僕は小さい時は食べ物の好き嫌いが多くて、「ごはんを作ってくれた人の気持ちを考えたことあるか」「米粒1粒作るのに、どれだけ時間がかかったかわかるか」とよく言われました。人間形成の部分をすごく指摘されましたね。「そこがちゃんとなってないと、体操もうまくならない」って。その時にはそのつながりが全くわからないですし、深く考えることはしてなかったです。でも、体操で結果が出だしてから「こういうことかな」と気づくようになりました。

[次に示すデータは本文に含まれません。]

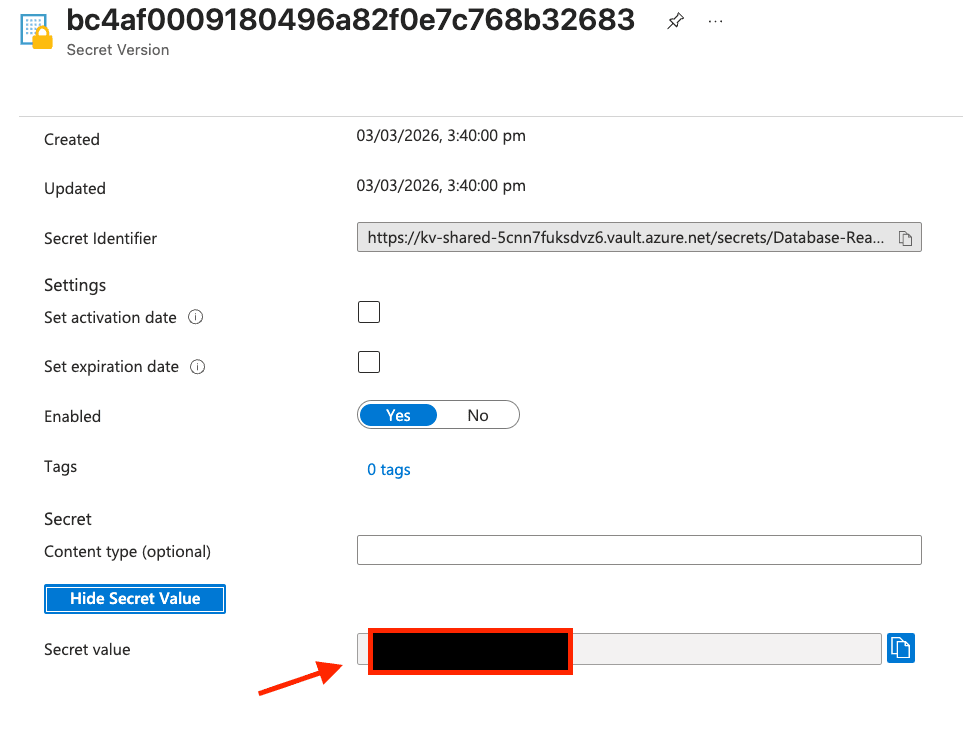Viewport: 963px width, 748px height.
Task: Copy the secret value to clipboard
Action: pyautogui.click(x=901, y=648)
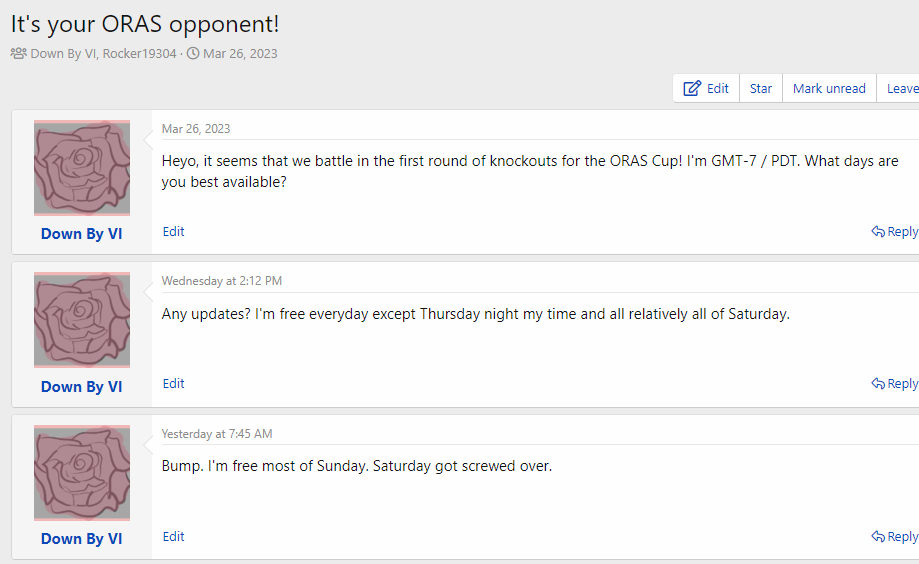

僕が大人になっても、そこは厳しいです。オリンピックの年に初詣に行ったとき、寒くて手袋をしたままお参りしたんです。それをニュースで見た父親から、「あれは外さなきゃダメだ。礼儀作法を知らない人だなって思われるよ」と言われました。
競技の技術のことはあまり言われなかったですが、僕の大事にしている美しい体操の根源には、「10回美しくない技ができるより、1回きれいな技をできる人の方がすごい」という父親の教えがあります。